Clear Sky

8°C

Kołobrzeg

29 marca 2024    |    Imieniny: Wiktoryna, Cyryl, Eustachy
29 marca 2024    
    Imieniny: Wiktoryna, Cyryl, Eustachy

Redakcja: tel. 500-166-222 poczta@miastokolobrzeg.pl

Portal Miasto Kołobrzeg FBPortal Miasto Kołobrzeg na YT

Regionalny Portal Informacyjny Miasta Kołobrzeg i okolic

reklama

reklama

reklama

historia kołobrzeg

Gdy obecnie słychać głosy przeciwników zabudowy Kołobrzegu, realizacji inwestycji hotelowych, zauważamy dość szerokie ostatnio poparcie tej krytyki wśród mieszkańców. I trudno się temu dziwić, skoro zabetonowywane i to dosłownie, są niemal wszystkie zakątki miasta, a ludziom mówi się, że to dla dobra Kołobrzegu…

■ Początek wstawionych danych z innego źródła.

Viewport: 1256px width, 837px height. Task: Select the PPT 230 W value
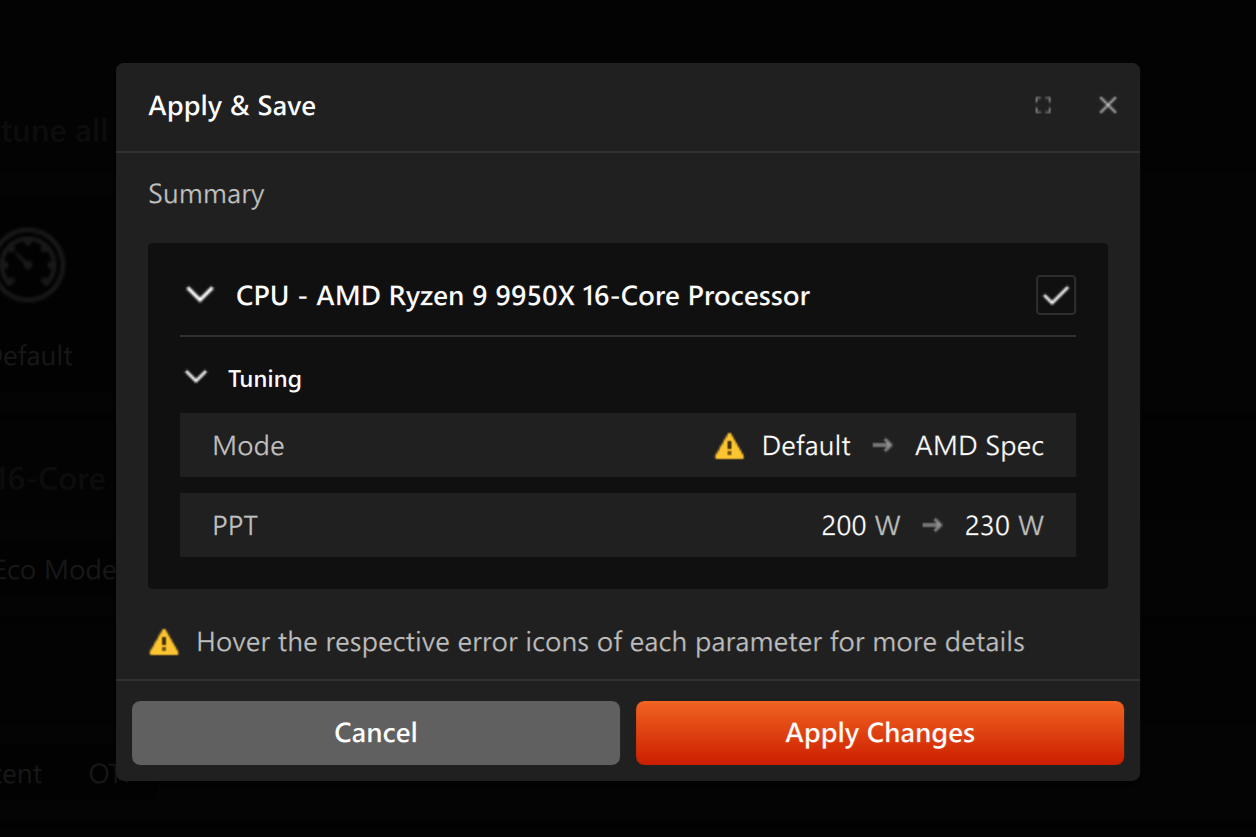pos(1003,525)
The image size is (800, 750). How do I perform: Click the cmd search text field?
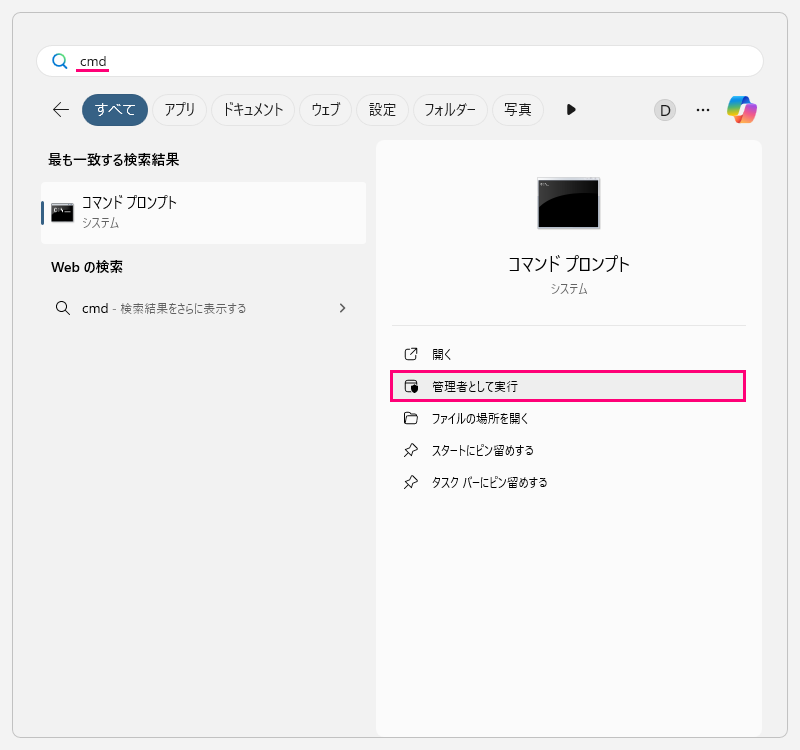coord(400,61)
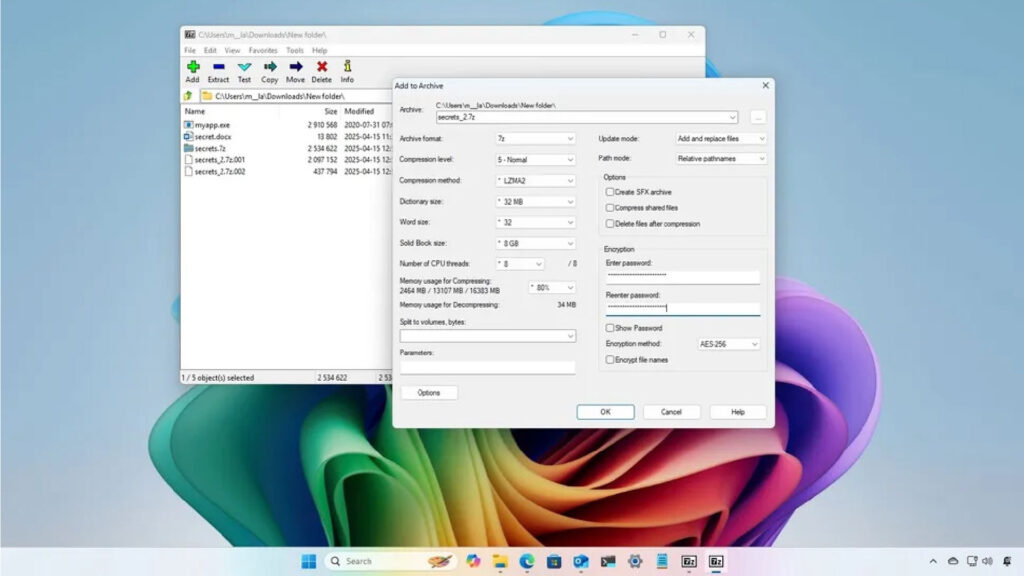Click the red Delete icon
This screenshot has height=576, width=1024.
321,67
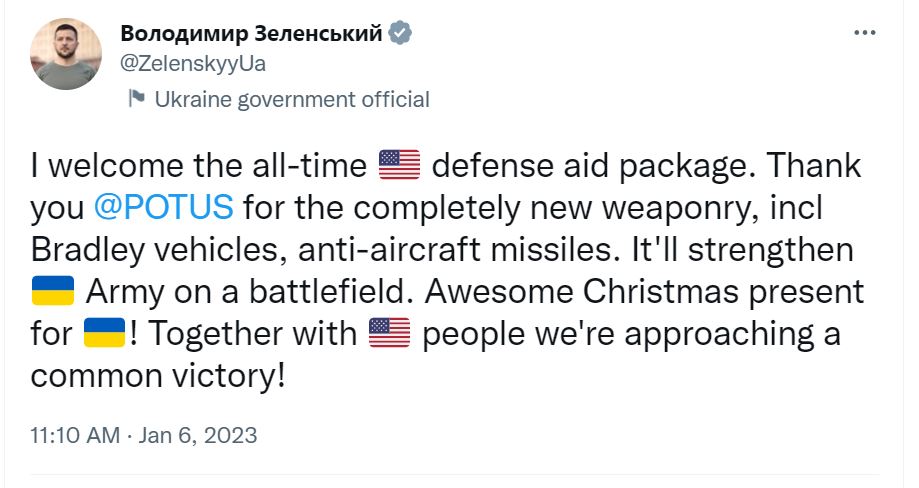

Był rok 1989. Sezon był udany. Ale tylko sezon. Poza sezonem, Kołobrzeg stawał się miastem opustoszałym. Tak zwana „Perła Bałtyku” była miastem brudnym i śmierdzącym, choć w porównaniu z miastami południa Polski, mogliśmy być dumni. Zanieczyszczaliśmy Bałtyk zgodnie z przepisami, ludzie kapali się w śmieciach, a 200 lokalnych kotłowni każdego zimowego dnia zanieczyszczało powietrze, a pomimo to jakoś dało się tu żyć. Chcieliśmy jednak żyć lepiej i mieliśmy wizję Kołobrzegu, riwiery północy, czynnej cały rok. Takie postulaty w dokumentach miejskich widoczne są już w 1989 roku. Mówił o tym Bohdan Trzeciak, naczelny lekarz uzdrowiska. Wojewódzka Rada Narodowa w Koszalinie zmieniła granice strefy „A” uzdrowiska, a powstałe w ten sposób rezerwy na wschód od ciepłowni centralnej, miały w przyszłości być wykorzystane pod budowę hoteli. W dokumentach miejskich takich zapisów jest więcej. Na przykład w „Kronice Miasta” z 1979 roku znajduje się informacja dotycząca terenów wokół ośrodka „Arka”. W kronice zapisano, że to pierwszy obiekt wznoszony w tej części Kołobrzegu, zwanej dzielnicą "R". "Za kilka lat będzie tu tętniło ogromne uzdrowisko. Ulice, deptaki, ogrody zimowe, okazałe budowle, baseny kąpielowe, kwieciste dywany klombów, egzotyczna roślinność ozdobne krzewy - to przyszły widok tej pięknej dzielnicy". Piszący te słowa nie zdawał sobie sprawy, jak odległa przyszłość jest przez niego omawiana, ale jak widać, jest w tym pewnego rodzaju zbieżność. I gdy prof. Trzeciak pisze o hotelach jako szansie dla Kołobrzegu, powiela myślenie, które w Kołobrzegu było ugruntowane. I w 1989 roku nie były to pobożne życzenia, a oficjalne plany, pozbawione wszakże jeszcze możliwości kapitałowych.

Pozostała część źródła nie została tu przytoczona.